* [ASSIGNMENT] Repeat nothing but the lines below running from the one containing "Given: Select the" to the one containing "1150x787 pixels.". Keep both end lines.

* [INPUT RECORDS]
________________
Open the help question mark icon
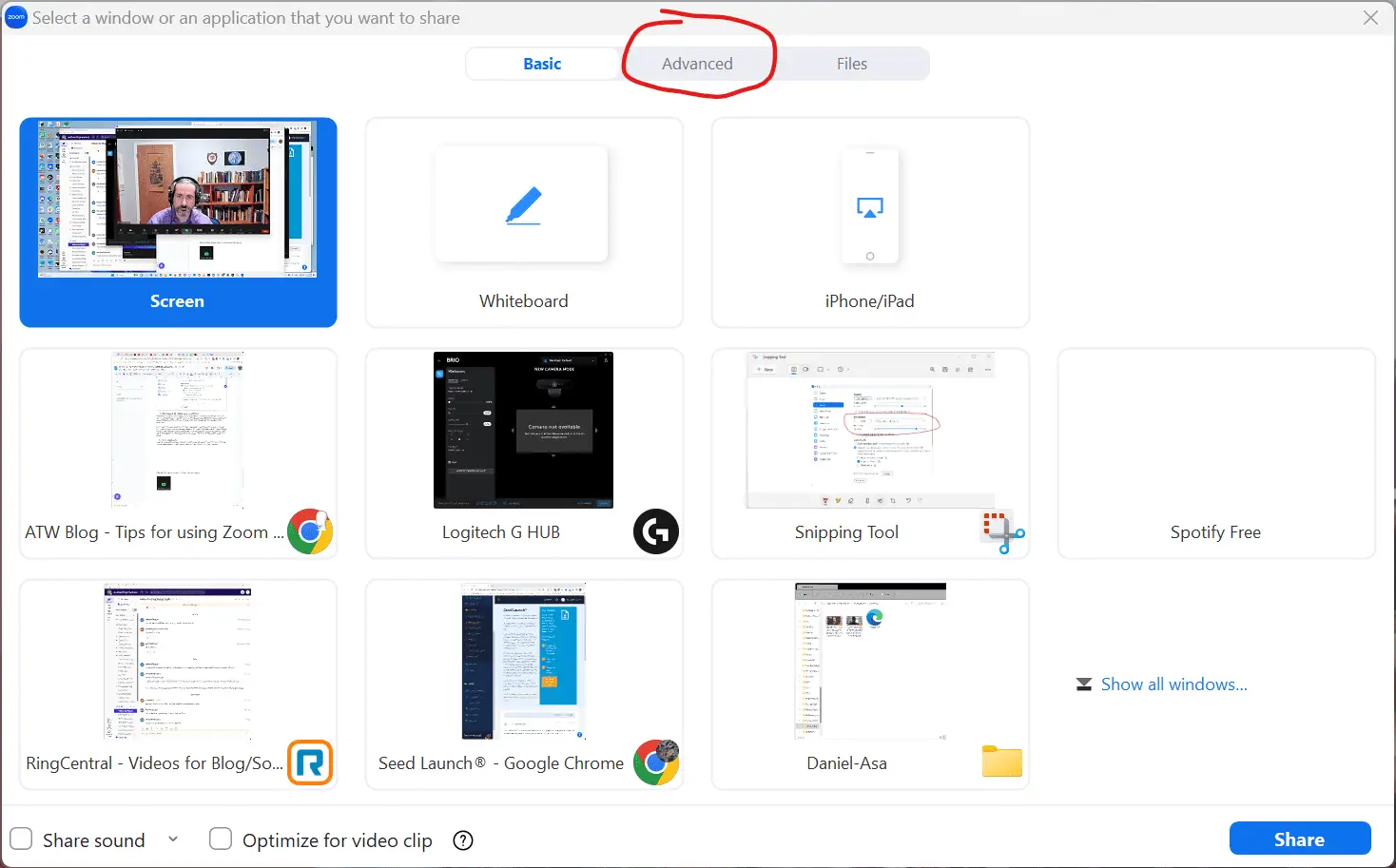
________________
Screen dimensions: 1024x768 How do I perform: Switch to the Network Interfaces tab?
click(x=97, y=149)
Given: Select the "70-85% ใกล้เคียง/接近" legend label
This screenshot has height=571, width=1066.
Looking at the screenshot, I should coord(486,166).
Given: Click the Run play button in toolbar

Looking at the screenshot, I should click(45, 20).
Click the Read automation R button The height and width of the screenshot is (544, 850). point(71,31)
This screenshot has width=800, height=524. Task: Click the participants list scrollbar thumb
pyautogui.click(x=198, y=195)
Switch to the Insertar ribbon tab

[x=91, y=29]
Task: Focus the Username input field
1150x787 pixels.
________________
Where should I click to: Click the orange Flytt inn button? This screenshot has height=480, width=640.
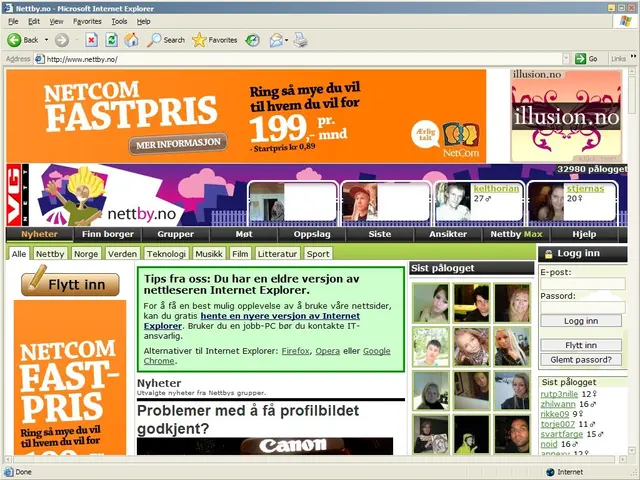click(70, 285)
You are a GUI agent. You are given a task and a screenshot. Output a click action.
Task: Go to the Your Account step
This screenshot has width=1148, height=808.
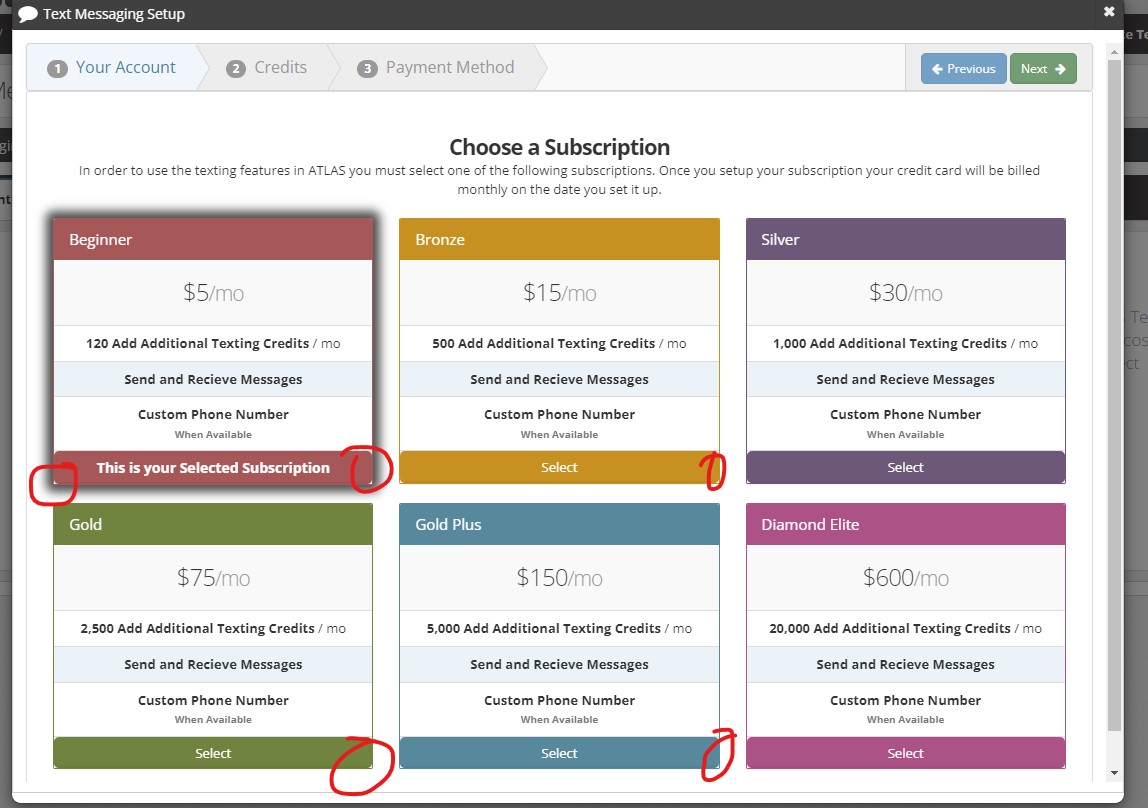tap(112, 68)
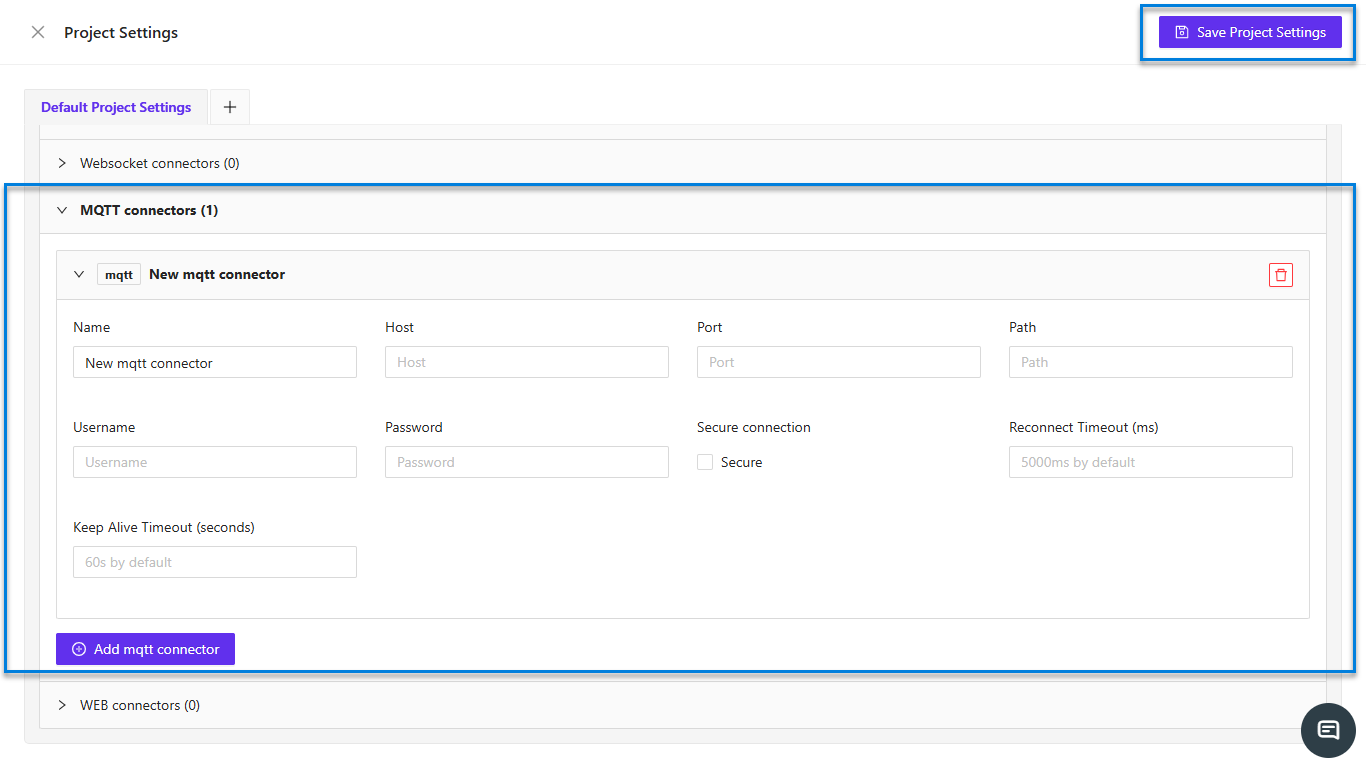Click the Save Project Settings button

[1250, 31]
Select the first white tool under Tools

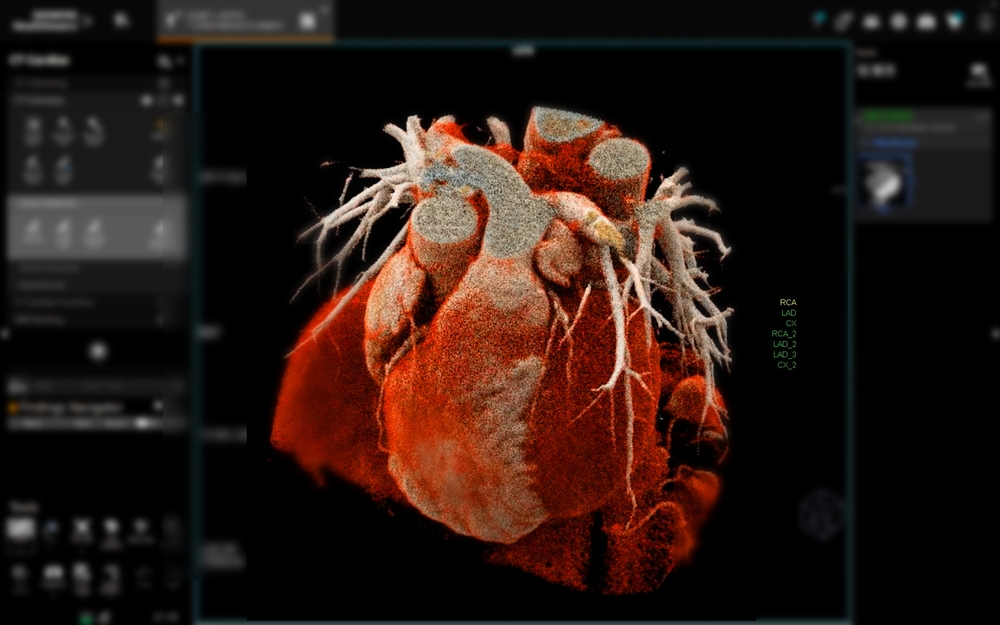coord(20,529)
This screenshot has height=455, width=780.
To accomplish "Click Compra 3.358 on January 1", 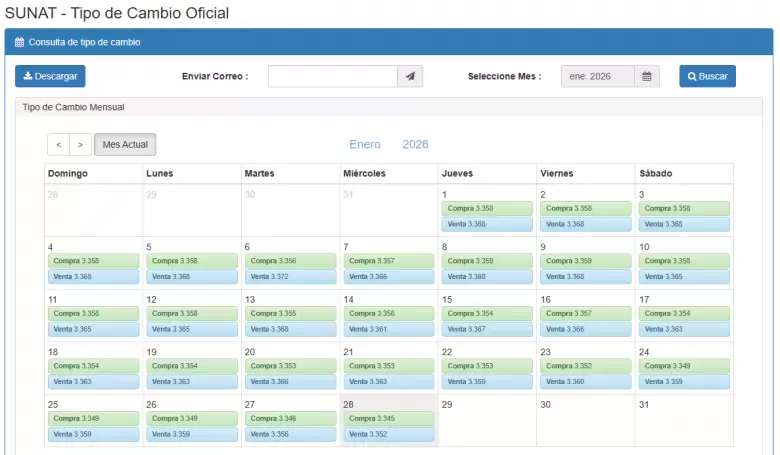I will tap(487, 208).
________________
* [EXERCISE OUTPUT]
Given: Select the "70-85% ใกล้เคียง/接近" legend label
This screenshot has height=571, width=1066.
Looking at the screenshot, I should coord(486,166).
Given: Click the Run play button in toolbar

Looking at the screenshot, I should click(45, 20).
Click the Read automation R button The height and width of the screenshot is (544, 850). point(71,31)
This screenshot has width=800, height=524. Task: Click the participants list scrollbar thumb
pyautogui.click(x=198, y=195)
Switch to the Insertar ribbon tab

[x=91, y=29]
Task: Focus the Username input field
1150x787 pixels.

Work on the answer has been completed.